→ SUPPLIED INFORMATION:

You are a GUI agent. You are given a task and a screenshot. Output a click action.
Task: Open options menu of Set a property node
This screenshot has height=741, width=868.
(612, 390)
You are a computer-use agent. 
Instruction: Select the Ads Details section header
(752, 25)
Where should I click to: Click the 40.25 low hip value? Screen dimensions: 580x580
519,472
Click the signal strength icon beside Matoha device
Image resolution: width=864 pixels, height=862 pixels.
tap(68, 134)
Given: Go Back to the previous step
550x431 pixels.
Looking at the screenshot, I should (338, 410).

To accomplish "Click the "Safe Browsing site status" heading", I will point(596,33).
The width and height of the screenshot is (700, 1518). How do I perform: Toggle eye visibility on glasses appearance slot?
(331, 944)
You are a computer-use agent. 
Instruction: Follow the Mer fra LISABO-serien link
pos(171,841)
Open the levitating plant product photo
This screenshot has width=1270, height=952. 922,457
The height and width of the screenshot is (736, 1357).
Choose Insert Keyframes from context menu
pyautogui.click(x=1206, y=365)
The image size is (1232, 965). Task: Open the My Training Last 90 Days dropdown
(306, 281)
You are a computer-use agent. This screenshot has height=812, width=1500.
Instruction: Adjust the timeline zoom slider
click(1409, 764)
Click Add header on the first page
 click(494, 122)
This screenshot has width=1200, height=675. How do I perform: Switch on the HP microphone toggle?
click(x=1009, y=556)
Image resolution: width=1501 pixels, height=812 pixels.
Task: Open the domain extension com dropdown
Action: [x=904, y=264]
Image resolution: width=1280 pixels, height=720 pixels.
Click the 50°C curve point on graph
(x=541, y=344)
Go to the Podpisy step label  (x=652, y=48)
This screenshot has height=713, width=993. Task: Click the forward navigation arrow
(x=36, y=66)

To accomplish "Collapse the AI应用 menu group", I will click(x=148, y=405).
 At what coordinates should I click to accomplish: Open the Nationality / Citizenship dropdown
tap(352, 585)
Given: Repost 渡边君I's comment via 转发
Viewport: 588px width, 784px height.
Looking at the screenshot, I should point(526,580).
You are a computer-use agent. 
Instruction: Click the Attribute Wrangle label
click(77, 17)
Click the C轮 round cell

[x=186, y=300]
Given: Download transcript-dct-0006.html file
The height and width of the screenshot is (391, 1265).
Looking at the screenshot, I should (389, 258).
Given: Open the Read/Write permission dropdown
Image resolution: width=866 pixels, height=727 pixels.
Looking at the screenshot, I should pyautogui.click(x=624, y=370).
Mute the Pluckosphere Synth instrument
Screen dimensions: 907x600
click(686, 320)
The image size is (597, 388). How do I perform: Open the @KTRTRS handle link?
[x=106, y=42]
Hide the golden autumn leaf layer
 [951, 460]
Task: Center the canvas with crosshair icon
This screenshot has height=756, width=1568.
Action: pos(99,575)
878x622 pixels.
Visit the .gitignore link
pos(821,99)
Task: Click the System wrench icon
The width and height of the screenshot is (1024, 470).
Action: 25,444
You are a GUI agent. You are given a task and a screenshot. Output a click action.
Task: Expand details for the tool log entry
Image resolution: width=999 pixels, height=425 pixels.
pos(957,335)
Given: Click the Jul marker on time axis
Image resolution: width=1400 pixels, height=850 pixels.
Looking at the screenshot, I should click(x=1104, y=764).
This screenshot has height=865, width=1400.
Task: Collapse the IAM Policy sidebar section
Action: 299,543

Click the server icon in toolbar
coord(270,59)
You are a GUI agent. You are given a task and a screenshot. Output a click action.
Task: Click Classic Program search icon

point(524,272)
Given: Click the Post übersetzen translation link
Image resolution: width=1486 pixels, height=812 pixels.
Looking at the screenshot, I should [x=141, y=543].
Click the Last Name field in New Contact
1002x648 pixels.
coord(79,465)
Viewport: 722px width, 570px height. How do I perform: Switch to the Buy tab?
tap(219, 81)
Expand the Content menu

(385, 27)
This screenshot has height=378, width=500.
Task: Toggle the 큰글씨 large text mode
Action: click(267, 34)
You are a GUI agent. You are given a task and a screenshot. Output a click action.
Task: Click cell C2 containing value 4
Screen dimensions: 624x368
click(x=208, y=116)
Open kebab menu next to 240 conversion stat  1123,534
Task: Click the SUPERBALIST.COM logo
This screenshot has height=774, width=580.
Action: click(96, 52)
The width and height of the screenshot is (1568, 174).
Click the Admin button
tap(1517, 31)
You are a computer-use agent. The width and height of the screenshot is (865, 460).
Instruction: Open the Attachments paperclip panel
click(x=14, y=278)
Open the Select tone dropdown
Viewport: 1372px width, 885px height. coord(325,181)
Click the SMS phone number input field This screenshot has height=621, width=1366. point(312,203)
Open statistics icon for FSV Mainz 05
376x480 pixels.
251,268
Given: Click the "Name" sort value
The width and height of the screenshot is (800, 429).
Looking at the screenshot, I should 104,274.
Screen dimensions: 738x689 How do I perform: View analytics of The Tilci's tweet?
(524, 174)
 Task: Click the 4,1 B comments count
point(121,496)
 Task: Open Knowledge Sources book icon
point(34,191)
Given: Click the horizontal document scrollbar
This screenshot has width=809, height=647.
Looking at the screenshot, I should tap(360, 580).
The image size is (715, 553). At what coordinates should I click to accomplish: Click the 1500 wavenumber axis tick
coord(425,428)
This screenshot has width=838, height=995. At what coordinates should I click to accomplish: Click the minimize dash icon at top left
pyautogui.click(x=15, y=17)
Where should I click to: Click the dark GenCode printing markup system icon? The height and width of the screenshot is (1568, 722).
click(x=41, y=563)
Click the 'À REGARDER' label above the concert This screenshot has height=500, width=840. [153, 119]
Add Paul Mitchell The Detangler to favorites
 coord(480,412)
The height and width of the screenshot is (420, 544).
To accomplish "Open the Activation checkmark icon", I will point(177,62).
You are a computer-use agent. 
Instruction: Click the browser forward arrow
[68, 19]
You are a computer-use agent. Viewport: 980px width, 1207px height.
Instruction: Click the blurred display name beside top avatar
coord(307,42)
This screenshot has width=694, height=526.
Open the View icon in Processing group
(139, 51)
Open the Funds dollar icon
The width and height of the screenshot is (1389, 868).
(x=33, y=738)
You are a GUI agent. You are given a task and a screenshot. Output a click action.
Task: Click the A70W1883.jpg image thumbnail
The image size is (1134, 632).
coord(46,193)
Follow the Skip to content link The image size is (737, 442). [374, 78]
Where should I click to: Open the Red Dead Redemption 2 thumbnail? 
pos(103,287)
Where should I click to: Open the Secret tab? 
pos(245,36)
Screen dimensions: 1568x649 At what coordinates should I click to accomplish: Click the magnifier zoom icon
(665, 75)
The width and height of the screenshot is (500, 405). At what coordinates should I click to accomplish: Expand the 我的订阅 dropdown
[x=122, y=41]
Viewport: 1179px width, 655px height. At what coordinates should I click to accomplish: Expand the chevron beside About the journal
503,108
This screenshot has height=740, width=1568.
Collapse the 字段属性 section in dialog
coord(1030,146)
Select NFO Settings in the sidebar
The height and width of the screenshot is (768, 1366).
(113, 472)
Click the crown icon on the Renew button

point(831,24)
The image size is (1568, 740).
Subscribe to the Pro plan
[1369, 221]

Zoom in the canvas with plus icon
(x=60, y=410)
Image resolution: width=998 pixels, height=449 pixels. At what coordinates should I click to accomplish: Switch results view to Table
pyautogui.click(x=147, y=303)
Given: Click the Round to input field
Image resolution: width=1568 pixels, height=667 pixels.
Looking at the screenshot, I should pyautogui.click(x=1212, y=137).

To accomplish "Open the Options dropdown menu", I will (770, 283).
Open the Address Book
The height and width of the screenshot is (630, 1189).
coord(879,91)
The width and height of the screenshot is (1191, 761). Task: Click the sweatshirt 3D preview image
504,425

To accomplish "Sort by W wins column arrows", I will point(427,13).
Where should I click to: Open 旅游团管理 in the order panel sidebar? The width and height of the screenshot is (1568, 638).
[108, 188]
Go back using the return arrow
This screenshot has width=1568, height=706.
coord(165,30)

→ WORK REQUIRED: After locating the line with "The width and height of the screenshot is (1024, 470)." above, return that line and every later line through the one with "Task: Click the SUPERBALIST.COM logo", word for word and with nothing else.

→ TASK RESULT:
The width and height of the screenshot is (1024, 470).
Action: 25,444
You are a GUI agent. You are given a task and a screenshot. Output a click action.
Task: Expand details for the tool log entry
Image resolution: width=999 pixels, height=425 pixels.
pos(957,335)
Given: Click the Jul marker on time axis
Image resolution: width=1400 pixels, height=850 pixels.
Looking at the screenshot, I should click(x=1104, y=764).
This screenshot has height=865, width=1400.
Task: Collapse the IAM Policy sidebar section
Action: 299,543

Click the server icon in toolbar
coord(270,59)
You are a GUI agent. You are given a task and a screenshot. Output a click action.
Task: Click Classic Program search icon

point(524,272)
Given: Click the Post übersetzen translation link
Image resolution: width=1486 pixels, height=812 pixels.
Looking at the screenshot, I should [x=141, y=543].
Click the Last Name field in New Contact
1002x648 pixels.
coord(79,465)
Viewport: 722px width, 570px height. How do I perform: Switch to the Buy tab?
tap(219, 81)
Expand the Content menu

(385, 27)
This screenshot has height=378, width=500.
Task: Toggle the 큰글씨 large text mode
Action: click(267, 34)
You are a GUI agent. You are given a task and a screenshot. Output a click action.
Task: Click cell C2 containing value 4
Screen dimensions: 624x368
click(x=208, y=116)
Open kebab menu next to 240 conversion stat  1123,534
Task: Click the SUPERBALIST.COM logo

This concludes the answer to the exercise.